Tradizioni
La frittata delle Mille Uova torna alla Certosa di San Lorenzo: padella gigante e cortei rinascimentali per rievocazione storica
Lorenzo Flaherty nei panni di Carlo V di cui si celebra il ritorno anche con degustazioni dei prodotti del Vallo di Diano
Torna nella Certosa di San Lorenzo di Padula (Salerno), patrimonio mondiale dell’Unesco, la tradizione della Frittata delle Mille Uova, preparata, secondo le cronache dell’epoca, dai monaci certosini per accogliere l’imperatore Carlo V nel 1535, durante il viaggio di ritorno dalla spedizione di Tunisi.

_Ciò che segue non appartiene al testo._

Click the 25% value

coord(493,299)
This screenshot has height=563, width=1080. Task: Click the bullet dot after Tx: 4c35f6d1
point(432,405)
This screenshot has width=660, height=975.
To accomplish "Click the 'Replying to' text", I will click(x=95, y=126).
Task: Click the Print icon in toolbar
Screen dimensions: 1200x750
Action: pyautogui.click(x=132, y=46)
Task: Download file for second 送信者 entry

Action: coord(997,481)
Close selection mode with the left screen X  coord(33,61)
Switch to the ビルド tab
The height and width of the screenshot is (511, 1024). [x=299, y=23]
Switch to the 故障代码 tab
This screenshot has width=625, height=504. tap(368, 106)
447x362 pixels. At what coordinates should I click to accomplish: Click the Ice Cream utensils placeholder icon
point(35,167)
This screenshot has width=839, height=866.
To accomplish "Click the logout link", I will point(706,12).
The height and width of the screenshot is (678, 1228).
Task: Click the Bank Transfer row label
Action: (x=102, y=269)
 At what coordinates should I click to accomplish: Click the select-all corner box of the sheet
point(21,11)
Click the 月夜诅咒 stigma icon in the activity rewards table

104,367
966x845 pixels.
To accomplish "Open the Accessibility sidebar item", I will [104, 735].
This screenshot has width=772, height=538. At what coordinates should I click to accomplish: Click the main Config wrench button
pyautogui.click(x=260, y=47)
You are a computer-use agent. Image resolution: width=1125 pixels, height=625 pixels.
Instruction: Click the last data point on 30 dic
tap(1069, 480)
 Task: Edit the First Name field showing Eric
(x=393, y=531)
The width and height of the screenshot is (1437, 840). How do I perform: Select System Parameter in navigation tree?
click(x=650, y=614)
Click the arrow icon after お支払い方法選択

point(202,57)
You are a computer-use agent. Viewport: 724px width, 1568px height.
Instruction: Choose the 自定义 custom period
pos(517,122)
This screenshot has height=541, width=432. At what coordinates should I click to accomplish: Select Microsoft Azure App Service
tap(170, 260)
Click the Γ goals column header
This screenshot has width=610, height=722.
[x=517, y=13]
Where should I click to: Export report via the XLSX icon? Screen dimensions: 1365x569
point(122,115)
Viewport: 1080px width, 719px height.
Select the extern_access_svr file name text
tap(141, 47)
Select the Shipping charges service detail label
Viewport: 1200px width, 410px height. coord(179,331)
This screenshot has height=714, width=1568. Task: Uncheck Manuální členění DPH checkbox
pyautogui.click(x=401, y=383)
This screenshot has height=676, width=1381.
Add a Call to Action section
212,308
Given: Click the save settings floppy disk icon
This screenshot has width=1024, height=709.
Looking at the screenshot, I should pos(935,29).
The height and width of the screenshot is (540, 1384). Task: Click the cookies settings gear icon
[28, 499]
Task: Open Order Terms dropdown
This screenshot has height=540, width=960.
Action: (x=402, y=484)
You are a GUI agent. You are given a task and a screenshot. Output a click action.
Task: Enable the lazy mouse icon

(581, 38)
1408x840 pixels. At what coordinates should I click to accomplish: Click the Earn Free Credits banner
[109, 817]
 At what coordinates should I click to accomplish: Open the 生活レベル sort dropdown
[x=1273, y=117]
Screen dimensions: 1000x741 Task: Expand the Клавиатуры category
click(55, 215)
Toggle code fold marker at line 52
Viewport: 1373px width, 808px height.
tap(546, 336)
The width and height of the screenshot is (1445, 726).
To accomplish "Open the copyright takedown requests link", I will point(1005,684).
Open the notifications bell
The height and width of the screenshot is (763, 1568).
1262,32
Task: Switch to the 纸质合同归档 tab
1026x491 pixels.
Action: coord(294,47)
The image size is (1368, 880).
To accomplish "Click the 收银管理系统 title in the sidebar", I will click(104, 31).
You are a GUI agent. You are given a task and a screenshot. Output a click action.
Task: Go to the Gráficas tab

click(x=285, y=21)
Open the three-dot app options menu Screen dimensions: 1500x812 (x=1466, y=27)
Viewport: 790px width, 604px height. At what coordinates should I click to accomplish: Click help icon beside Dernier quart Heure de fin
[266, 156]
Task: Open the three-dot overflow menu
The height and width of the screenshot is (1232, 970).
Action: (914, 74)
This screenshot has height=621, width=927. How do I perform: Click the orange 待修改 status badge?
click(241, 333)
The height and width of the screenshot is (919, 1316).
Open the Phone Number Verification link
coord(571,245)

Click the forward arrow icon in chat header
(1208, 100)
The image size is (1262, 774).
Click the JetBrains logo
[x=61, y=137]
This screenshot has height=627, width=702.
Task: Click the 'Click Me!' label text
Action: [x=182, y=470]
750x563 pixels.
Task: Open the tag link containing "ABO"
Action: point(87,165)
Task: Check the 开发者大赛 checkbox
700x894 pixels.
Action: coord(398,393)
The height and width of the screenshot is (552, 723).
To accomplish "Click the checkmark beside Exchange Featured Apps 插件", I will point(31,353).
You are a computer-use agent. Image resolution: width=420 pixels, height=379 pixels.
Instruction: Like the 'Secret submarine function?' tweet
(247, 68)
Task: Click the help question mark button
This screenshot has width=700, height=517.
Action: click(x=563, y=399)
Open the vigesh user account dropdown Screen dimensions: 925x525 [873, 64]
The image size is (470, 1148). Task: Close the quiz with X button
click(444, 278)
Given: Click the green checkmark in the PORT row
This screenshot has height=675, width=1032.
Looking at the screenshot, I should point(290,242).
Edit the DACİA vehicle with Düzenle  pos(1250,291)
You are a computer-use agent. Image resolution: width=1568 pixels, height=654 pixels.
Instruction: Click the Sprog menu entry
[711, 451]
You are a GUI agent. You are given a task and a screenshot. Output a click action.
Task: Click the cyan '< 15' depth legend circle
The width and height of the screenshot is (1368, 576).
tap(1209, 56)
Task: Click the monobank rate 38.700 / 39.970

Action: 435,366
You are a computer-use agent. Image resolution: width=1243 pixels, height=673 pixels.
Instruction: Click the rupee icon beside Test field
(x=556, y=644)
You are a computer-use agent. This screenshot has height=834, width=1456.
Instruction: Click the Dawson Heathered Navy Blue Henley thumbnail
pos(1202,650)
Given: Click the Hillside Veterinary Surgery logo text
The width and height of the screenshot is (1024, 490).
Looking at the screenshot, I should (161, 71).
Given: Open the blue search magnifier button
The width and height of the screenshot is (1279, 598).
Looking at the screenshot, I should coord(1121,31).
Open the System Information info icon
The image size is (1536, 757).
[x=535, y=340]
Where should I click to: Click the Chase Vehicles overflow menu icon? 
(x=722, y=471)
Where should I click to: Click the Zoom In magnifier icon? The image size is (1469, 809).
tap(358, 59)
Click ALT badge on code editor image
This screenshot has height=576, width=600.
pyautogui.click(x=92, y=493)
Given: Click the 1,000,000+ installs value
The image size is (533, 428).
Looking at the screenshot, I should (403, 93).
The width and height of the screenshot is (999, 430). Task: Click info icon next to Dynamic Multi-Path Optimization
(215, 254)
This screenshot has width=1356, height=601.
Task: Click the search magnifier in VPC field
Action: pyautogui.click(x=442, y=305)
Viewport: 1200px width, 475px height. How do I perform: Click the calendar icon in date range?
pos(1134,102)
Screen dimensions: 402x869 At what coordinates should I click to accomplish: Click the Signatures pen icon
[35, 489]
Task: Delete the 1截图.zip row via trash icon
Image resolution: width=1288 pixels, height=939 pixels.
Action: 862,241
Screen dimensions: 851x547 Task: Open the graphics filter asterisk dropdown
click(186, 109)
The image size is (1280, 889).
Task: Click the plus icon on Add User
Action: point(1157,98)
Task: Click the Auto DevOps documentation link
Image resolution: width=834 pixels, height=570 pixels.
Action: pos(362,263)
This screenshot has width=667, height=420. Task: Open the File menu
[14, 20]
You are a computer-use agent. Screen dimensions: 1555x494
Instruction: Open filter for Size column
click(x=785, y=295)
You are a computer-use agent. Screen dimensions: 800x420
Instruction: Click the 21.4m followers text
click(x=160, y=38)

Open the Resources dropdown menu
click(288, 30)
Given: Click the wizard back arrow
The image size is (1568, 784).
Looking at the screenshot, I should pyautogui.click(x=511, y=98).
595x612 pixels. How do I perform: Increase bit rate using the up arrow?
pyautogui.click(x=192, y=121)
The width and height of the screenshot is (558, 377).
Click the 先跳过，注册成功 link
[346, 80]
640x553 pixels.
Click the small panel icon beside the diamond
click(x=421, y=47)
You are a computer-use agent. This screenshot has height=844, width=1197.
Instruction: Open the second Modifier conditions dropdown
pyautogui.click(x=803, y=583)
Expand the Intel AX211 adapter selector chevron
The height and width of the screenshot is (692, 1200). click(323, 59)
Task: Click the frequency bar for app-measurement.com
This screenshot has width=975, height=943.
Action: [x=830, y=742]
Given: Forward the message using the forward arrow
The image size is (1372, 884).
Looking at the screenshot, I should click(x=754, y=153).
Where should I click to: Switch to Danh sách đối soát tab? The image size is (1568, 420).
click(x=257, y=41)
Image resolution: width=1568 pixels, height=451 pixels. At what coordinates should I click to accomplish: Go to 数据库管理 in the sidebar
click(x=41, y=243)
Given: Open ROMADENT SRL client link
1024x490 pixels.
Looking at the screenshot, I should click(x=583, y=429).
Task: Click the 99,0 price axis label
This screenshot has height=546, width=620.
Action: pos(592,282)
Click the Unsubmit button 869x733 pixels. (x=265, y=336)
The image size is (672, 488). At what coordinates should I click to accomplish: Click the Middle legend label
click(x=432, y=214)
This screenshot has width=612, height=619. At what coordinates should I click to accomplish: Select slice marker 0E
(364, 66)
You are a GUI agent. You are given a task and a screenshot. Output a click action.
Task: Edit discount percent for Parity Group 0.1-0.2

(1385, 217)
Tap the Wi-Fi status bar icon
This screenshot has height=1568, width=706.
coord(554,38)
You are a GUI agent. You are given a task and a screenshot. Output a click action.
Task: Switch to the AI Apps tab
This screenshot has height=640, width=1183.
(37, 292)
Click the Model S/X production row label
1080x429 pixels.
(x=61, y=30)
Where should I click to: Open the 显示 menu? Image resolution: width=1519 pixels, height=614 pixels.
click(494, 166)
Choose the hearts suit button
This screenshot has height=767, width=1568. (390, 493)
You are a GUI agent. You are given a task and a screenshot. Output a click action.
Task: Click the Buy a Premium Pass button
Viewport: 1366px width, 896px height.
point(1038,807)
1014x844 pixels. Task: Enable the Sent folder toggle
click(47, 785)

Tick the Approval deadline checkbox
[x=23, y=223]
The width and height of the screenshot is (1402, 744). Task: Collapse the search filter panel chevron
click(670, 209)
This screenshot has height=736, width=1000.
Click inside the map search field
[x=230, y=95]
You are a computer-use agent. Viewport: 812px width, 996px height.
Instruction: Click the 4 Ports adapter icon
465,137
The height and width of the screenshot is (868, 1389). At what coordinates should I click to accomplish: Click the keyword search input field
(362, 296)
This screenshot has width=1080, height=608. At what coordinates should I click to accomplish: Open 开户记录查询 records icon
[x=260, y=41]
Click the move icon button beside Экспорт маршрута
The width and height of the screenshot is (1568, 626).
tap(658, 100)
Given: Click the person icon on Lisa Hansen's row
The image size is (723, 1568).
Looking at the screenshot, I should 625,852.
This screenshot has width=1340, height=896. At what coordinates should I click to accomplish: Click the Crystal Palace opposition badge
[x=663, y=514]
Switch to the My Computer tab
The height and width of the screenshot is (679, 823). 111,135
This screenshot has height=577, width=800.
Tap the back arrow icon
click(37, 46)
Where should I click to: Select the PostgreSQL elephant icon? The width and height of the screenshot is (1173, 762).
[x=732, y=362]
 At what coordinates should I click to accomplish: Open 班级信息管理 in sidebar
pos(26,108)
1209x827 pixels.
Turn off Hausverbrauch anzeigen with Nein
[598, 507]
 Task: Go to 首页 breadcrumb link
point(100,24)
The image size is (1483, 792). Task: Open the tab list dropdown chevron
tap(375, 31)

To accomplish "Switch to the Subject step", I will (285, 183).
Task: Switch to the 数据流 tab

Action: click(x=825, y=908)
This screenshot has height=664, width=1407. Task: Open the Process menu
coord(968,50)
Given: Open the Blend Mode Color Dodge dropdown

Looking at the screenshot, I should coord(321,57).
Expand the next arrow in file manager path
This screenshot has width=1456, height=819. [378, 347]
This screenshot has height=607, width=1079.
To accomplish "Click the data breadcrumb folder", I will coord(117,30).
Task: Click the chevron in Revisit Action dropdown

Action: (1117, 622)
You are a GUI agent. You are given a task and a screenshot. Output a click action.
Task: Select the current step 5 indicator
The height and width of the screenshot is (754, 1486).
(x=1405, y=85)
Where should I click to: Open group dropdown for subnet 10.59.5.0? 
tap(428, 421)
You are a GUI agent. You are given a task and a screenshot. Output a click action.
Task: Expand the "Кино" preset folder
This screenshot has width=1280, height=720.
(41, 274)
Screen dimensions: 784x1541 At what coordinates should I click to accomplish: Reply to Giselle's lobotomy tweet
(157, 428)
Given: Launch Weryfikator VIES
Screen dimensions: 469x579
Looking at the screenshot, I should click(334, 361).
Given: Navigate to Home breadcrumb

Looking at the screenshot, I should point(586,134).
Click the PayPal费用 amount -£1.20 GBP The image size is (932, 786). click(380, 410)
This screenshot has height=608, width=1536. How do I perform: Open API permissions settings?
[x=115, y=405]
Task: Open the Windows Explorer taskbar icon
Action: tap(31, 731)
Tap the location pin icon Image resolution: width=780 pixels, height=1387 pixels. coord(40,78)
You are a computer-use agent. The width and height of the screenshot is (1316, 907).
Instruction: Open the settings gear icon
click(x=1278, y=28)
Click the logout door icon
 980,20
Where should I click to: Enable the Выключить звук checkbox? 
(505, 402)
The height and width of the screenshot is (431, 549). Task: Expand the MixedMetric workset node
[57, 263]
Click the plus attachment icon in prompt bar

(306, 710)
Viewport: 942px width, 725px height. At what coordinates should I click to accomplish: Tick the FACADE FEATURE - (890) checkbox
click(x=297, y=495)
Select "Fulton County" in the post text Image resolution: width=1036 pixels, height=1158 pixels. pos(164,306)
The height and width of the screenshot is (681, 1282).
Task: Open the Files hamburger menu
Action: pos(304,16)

Dall’8 al 10 agosto il complesso monumentale ospiterà la XXIX edizione di «Padula in Festa per Carlo V - La Frittata delle Mille Uova», rievocazione storica che ripropone uno degli episodi più noti della storia della Certosa e che quest’anno vedrà l’attore Lorenzo Flaherty interpretare l’imperatore Carlo V.

Organizzata dalla Pro Loco Padula, la manifestazione ricorda l’accoglienza riservata all’imperatore, ospite del monastero insieme al suo seguito, ricordata nelle cronache dell’abate Giovanni Battista Pacichelli e dello storico Costantino Gatta.
Secondo la tradizione, i monaci allestirono un sontuoso banchetto culminato nella preparazione della celebre Frittata delle Mille Uova, divenuta nel tempo il simbolo dell’evento.
Il momento centrale della rievocazione è in programma il 10 agosto nella corte esterna della Certosa, dove l’ingresso di Carlo V e del suo seguito sarà accompagnato da oltre duecento figuranti in abiti rinascimentali. La rappresentazione culminerà con la preparazione, davanti al pubblico, della Frittata delle Mille Uova, affidata a figuranti in abito di monaco certosino.
La cottura avverrà in una gigantesca padella in acciaio, realizzata appositamente dagli artigiani locali e ispirata ai principi della meccanica leonardesca. Al termine, la frittata sarà distribuita ai visitatori.
Per tre giorni la Certosa di San Lorenzo ospiterà inoltre cortei storici, spettacoli, musica, teatro, stand enogastronomici e degustazioni dedicate ai prodotti tipici del Vallo di Diano, con un programma che valorizza storia, tradizioni e identità del territorio.